According to Lachic, preservation comes with responsibility. “Ladakhi food is earthy and humble. Not everything has to be reinvented. Sometimes an ingredient needs to be re-seen, other times it needs to be left alone.”
What emerges is a regenerative model: one that supports farmers, foragers, and artisans; sparks curiosity and pride in younger Ladakhis; and offers visitors a deeper way to connect with the land they travel through. It’s in these intimate stories, passed down through kitchens and courtyards, that the spirit of Ladakh comes alive.

In the evening light, the apricot trees are heavy. Beyond them, the mountains turn indigo, their silence deeper than nightfall. “One of my sweetest childhood memories is of my great-grandmother, Abi Pal-ley, and her quiet rituals with apricot kernels,” Lachic recalls. “She would sit by her little vegetable garden, sunlight falling on her weathered hands, and with a stone she had chosen carefully, crack open the kernels one by one.” Some were eaten, some transformed into bracelets, threaded patiently together, each kernel holding her love and care.
For Lachic, those bracelets were more precious than gold, more lasting than ornament: “When I got restless or hungry, I would nibble on the kernels, turning them from trinket to snack.
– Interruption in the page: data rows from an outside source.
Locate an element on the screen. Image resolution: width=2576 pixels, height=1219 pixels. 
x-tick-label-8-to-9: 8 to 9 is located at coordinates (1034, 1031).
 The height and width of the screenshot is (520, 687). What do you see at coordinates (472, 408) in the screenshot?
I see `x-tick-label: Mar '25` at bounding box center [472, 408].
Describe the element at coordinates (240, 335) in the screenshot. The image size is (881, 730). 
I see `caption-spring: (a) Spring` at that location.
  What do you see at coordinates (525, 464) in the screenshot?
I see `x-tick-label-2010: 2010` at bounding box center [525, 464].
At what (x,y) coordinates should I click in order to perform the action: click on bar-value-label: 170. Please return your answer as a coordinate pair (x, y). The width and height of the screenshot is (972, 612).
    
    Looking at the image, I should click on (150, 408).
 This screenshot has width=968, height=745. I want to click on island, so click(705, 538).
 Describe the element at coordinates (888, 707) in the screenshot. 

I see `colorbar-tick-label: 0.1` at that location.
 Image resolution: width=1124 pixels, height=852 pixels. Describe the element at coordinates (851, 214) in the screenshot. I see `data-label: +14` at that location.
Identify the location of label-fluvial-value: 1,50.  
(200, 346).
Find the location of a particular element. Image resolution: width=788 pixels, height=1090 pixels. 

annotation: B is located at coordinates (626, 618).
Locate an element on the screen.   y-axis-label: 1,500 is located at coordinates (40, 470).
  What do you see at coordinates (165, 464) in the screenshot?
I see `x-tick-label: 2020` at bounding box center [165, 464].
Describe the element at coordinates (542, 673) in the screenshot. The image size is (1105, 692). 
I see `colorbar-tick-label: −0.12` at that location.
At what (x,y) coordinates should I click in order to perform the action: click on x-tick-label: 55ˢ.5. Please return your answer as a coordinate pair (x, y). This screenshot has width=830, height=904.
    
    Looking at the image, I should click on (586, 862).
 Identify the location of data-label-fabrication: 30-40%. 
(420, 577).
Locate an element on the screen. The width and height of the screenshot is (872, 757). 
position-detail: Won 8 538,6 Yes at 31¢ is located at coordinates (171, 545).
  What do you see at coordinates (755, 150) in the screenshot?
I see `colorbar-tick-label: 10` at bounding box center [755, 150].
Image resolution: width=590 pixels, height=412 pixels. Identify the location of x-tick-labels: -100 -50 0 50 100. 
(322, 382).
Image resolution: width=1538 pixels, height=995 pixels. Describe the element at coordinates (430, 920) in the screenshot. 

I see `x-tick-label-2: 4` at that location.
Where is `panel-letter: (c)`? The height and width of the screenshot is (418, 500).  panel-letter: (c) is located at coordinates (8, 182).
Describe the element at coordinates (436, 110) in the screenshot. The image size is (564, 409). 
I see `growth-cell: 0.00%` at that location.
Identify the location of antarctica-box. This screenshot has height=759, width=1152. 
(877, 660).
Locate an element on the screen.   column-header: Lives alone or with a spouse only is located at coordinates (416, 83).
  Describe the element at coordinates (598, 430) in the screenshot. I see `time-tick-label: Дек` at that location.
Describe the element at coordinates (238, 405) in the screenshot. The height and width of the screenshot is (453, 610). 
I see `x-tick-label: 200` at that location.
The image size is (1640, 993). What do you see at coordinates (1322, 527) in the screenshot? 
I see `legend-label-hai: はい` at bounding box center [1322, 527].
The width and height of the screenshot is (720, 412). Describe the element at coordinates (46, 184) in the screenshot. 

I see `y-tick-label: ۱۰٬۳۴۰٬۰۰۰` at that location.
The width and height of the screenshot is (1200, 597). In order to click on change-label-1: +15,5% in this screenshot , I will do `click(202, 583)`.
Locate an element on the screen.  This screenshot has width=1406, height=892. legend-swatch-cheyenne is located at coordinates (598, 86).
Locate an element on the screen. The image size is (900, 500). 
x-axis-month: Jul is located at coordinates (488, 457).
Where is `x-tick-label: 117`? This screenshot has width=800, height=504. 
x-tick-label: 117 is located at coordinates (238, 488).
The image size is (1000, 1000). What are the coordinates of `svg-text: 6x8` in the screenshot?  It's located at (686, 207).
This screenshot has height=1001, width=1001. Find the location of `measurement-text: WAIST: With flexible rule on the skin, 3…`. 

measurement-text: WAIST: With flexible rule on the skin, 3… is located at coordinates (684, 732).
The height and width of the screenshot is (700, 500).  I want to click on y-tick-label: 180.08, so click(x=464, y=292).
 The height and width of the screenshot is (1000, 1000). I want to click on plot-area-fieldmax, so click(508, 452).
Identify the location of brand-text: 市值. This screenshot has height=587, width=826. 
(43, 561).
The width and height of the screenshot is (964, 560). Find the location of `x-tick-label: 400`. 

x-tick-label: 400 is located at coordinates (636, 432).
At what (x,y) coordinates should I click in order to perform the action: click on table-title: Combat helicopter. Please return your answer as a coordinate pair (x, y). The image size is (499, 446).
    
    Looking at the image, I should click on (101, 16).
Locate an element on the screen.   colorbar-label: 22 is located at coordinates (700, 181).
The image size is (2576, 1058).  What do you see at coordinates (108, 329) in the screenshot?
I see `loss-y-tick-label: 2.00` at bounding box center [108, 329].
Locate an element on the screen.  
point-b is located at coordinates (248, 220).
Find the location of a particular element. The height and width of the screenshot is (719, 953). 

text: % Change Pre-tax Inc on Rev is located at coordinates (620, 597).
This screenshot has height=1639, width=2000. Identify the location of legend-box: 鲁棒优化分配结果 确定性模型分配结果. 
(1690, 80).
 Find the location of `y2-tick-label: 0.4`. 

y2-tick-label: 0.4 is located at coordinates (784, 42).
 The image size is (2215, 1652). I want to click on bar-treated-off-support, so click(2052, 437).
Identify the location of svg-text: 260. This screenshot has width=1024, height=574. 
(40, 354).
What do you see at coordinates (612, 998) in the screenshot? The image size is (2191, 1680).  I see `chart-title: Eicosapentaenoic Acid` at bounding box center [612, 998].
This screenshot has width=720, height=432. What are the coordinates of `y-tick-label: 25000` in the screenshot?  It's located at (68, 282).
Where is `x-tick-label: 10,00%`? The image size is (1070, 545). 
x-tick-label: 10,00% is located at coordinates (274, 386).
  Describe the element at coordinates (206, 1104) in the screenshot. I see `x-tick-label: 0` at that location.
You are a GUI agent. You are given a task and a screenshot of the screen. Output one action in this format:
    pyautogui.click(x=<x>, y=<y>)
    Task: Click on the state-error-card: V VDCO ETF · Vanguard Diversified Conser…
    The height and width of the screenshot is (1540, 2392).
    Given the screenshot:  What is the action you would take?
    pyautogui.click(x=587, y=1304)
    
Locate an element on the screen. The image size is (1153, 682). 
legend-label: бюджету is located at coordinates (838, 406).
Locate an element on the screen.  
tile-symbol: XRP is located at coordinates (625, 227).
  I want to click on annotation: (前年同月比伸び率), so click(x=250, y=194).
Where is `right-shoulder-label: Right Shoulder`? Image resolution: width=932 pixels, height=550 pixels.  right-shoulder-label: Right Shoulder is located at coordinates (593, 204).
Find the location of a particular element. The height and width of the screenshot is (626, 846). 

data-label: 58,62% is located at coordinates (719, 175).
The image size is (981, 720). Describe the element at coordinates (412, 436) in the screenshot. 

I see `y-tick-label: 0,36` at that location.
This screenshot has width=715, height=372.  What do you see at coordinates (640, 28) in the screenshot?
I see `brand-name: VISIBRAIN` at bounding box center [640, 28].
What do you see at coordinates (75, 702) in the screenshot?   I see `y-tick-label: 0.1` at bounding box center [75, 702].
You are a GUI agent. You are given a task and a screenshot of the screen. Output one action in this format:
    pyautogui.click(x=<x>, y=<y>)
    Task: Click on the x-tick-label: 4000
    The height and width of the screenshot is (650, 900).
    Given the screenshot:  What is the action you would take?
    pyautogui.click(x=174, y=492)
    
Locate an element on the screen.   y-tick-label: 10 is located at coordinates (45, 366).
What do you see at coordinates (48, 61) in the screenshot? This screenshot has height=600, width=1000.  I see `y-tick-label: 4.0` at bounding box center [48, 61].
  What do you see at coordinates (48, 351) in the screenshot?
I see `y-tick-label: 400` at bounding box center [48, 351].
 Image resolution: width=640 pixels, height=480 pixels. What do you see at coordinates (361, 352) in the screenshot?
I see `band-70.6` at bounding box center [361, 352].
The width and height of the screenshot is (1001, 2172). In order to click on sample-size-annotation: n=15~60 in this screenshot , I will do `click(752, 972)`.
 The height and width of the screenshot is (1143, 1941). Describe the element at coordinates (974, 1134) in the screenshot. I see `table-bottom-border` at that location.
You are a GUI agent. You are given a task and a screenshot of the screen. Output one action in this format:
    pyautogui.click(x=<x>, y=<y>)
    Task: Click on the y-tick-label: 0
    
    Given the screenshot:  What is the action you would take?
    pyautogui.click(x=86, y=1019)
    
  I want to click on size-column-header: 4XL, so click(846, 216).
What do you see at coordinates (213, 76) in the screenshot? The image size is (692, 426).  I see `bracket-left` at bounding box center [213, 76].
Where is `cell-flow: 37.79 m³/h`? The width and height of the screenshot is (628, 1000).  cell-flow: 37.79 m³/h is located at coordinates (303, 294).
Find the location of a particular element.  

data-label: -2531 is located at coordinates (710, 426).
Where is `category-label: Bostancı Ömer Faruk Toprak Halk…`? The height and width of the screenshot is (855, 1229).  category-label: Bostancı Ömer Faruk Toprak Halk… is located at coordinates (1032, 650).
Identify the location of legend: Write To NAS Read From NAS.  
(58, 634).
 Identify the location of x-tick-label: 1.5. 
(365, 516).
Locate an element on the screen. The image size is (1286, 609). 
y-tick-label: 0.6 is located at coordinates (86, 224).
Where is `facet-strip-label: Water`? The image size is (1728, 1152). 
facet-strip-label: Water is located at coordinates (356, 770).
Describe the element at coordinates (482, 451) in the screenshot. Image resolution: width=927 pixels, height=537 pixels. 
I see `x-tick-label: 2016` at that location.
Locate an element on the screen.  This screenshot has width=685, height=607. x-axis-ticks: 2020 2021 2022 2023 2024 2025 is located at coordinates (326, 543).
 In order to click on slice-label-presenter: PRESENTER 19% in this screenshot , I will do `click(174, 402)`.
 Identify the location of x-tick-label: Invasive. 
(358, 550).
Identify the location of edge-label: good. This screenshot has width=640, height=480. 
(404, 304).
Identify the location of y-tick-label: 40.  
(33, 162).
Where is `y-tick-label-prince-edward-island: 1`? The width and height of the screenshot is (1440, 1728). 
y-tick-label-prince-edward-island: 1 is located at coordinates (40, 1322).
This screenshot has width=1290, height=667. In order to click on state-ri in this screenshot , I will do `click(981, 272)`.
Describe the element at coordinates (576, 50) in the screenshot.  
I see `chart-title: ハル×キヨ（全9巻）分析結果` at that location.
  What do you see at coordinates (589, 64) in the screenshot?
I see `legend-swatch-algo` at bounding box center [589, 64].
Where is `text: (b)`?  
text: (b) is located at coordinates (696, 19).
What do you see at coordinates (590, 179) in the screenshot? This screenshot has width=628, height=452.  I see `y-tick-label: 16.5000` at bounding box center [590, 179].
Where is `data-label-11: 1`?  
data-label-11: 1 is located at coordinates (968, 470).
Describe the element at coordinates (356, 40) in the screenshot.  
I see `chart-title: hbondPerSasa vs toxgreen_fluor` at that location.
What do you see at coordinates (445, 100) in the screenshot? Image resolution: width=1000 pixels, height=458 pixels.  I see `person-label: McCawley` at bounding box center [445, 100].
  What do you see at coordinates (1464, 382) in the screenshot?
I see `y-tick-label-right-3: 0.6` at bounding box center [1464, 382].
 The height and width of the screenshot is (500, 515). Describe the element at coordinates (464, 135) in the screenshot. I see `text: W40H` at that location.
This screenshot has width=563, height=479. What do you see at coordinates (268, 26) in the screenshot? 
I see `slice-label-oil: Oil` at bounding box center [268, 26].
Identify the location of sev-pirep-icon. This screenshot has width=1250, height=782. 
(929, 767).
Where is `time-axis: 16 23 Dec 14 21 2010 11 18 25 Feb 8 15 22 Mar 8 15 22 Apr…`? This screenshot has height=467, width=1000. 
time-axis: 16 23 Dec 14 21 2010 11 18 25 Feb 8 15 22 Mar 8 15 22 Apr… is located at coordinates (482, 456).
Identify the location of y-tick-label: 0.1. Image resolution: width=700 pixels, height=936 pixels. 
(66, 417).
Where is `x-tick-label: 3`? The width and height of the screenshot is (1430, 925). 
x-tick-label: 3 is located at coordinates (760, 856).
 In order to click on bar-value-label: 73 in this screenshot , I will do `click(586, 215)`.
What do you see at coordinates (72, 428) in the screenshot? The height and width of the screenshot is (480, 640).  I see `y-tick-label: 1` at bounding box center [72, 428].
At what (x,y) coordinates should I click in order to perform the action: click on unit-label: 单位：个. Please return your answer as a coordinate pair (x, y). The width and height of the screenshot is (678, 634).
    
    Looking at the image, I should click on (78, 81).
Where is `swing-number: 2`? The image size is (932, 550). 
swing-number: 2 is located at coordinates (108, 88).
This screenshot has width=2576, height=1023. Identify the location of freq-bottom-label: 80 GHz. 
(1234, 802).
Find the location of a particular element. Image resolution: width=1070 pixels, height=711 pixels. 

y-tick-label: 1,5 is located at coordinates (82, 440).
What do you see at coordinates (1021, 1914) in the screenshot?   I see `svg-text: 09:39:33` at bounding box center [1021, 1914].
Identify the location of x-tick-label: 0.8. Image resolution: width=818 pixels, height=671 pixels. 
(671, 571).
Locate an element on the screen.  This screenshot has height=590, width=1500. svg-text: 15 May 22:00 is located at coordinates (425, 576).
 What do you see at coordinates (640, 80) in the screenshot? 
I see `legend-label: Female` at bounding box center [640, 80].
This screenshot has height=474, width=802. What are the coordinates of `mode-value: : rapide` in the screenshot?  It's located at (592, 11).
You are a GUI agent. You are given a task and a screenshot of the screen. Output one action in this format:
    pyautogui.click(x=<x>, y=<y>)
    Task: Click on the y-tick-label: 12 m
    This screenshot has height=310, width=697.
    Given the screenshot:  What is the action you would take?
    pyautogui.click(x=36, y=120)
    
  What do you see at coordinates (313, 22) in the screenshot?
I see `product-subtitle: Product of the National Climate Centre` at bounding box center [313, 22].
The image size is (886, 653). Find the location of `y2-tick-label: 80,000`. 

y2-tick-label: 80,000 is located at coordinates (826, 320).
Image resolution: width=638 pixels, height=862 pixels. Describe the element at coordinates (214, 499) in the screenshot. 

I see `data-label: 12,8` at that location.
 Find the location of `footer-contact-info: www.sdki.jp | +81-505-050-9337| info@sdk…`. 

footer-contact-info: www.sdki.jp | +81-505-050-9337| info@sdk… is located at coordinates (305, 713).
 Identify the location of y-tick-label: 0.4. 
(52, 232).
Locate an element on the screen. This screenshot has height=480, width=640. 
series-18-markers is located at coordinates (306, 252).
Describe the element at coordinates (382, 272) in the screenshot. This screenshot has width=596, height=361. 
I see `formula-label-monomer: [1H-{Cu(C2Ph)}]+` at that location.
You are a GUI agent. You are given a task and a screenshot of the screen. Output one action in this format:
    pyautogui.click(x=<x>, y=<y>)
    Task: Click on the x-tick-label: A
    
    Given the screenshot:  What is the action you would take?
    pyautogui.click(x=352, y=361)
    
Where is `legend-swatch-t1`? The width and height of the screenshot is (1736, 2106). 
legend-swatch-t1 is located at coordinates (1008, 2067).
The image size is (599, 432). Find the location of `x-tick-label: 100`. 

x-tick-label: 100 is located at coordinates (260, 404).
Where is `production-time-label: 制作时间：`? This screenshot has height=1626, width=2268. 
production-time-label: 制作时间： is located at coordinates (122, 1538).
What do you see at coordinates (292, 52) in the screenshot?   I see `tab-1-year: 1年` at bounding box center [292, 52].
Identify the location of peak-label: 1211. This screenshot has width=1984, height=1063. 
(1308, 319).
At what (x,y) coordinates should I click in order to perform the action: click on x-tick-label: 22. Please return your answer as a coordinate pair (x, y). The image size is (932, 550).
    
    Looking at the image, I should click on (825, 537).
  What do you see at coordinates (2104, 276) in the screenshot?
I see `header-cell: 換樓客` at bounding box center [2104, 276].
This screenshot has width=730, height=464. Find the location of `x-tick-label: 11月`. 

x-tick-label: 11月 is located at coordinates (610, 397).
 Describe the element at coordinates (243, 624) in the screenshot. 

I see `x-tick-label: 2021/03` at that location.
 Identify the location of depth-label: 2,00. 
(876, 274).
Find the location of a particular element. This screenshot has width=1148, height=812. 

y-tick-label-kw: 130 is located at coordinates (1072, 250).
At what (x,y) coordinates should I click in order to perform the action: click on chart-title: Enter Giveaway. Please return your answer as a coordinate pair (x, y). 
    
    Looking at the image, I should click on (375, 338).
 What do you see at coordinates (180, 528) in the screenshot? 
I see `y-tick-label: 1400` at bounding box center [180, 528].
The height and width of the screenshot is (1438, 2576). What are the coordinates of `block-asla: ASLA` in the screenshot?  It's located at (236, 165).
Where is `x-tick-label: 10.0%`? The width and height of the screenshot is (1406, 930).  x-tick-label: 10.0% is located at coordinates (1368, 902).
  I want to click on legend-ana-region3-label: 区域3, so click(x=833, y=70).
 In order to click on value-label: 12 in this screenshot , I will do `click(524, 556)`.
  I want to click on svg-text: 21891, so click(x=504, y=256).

Looking back, that memory holds so much of Ladakh for me, especially our connection to the land, the sweetness of small things, and the way love often shows itself in the simplest of gestures.”
And in that, Ladakh reveals itself not only in the grandeur of its mountains and monasteries, but in the quiet, enduring rituals that bind memory, land, and love.
The Ladakh-inspired cocktail program created by Yangdup Lama’s The Brook, in partnership with Tsas by Dolkhar will travel to Cobbler & Crew in Pune on 11th September 2025; Late Checkout in Mumbai 2025 on 14th September; Native Cocktail Room and Primitive in Jaipur on 28th September.